▶ The problem
Send back the entries exactly as they were given.

▶ Provided data

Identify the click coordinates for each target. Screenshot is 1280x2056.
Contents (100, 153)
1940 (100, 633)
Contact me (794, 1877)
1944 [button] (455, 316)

▶ Response below
Identify the click coordinates for each target. Screenshot is 1280x2056.
Contents (100, 153)
1940 (100, 633)
Contact me (794, 1877)
1944 [button] (455, 316)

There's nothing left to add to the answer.